Exercise set
1: Repeat the passage on out-of-order execution, beginning at the words "OoO only works" and stopping after "makes this safe)", and swap "false dependencies" for "spurious dependencies".
2: Answer these questions from the passage on out-of-order execution.
(a) How many cycles does a cache miss usually cost?
(b) What does speculation let execution do?
(c) How many x86 instructions and how many cache misses are in the worked example?

Source extract
Out-of-Order Execution (OoO)
Out-of-order execution is when the CPU executes instructions in whatever order their operands become ready, rather than strictly in program order, and reorders the results at commit so the program still appears sequential externally.
Why?
Strict in-order execution forces the whole pipeline to wait on the slowest pending instruction (usually a cache miss at 200–300 cycles). That’s catastrophic in cache-miss-dominated code. OoO lets the CPU skip past the pending miss and keep chewing on independent work, ideally starting the next miss before the first finishes so their latencies overlap instead of stacking. It’s the single biggest lever for hiding memory latency.
OoO only works because three other tricks cover its flanks:
- Register renaming: kills false dependencies from register-name reuse
- Speculation: lets execution proceed past unresolved branches
- Miss shadow: lets work continue past a pending load
Worked example from L06: 7 x86 instructions with 2 cache misses:
ld rax, rbx+16 ; MISS #1 — assume cache miss
add rbx, 16 ; ADD doesn't need rax, keeps going (renaming makes this safe)
cmp rax, 0 ; needs rax, queues until available
jeq null_chk ; needs cmp result — speculate "not taken"
st rbx-16, rcx ; speculative store (goes to store buffer, not L1)

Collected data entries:
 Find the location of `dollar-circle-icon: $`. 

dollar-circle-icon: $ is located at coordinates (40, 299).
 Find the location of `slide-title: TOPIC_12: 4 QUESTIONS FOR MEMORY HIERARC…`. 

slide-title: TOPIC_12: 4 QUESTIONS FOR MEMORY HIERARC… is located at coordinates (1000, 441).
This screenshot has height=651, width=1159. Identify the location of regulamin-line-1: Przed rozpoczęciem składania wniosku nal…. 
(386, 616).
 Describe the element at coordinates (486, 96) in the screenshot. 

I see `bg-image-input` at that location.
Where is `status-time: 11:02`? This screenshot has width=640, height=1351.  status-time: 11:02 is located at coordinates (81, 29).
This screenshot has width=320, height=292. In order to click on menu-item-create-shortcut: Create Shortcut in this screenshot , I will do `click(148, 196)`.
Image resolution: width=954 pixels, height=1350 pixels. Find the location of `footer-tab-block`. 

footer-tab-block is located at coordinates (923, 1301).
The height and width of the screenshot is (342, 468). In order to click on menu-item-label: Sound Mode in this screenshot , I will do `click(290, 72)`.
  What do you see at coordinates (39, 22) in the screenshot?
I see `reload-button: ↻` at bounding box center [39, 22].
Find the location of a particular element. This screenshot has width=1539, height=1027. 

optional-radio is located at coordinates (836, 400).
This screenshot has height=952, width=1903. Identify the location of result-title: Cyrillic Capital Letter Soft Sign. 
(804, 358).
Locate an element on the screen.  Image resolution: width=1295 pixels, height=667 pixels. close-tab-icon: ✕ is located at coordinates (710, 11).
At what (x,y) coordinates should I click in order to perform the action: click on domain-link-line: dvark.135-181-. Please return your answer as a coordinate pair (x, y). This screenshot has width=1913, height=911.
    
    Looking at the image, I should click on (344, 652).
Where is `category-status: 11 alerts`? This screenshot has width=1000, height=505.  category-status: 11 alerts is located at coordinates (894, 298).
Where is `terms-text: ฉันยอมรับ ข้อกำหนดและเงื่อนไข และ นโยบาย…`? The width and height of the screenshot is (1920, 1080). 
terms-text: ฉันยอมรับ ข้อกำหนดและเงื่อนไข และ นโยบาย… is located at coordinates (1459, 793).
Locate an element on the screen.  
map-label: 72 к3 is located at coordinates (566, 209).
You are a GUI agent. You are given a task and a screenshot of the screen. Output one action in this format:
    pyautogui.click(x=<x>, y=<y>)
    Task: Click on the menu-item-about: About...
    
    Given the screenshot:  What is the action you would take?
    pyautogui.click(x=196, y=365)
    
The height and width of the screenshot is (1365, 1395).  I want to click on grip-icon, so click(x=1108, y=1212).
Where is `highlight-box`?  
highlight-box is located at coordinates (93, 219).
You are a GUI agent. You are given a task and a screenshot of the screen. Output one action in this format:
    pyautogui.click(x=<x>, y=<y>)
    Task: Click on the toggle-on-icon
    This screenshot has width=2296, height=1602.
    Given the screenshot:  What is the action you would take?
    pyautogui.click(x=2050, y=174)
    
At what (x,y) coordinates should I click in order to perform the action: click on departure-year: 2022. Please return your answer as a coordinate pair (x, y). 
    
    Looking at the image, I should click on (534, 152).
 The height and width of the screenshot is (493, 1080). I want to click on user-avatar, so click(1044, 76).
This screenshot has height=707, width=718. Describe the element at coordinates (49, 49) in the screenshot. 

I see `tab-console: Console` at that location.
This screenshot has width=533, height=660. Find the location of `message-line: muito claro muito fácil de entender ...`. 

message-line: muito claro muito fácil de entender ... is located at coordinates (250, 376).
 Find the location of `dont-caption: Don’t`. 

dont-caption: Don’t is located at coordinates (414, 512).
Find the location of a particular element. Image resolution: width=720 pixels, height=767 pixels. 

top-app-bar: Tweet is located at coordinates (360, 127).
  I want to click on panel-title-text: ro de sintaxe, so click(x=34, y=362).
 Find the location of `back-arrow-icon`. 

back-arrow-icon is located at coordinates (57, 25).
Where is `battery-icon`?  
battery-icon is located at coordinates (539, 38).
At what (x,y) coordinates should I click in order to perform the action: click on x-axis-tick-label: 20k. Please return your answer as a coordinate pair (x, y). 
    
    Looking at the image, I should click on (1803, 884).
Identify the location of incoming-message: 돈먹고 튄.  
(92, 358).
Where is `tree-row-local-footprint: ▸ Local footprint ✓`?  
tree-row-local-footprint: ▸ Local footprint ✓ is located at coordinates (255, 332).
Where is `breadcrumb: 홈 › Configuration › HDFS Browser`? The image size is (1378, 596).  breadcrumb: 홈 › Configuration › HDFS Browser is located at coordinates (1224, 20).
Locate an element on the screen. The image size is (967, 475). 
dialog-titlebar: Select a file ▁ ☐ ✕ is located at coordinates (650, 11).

Solutions to the exercise
1:
OoO only works because three other tricks cover its flanks:
- Register renaming: kills spurious dependencies from register-name reuse
- Speculation: lets execution proceed past unresolved branches
- Miss shadow: lets work continue past a pending load
Worked example from L06: 7 x86 instructions with 2 cache misses:
ld rax, rbx+16 ; MISS #1 — assume cache miss
add rbx, 16 ; ADD doesn't need rax, keeps going (renaming makes this safe)

2:
(a) 200–300 cycles
(b) It lets execution proceed past unresolved branches.
(c) 7 instructions and 2 cache misses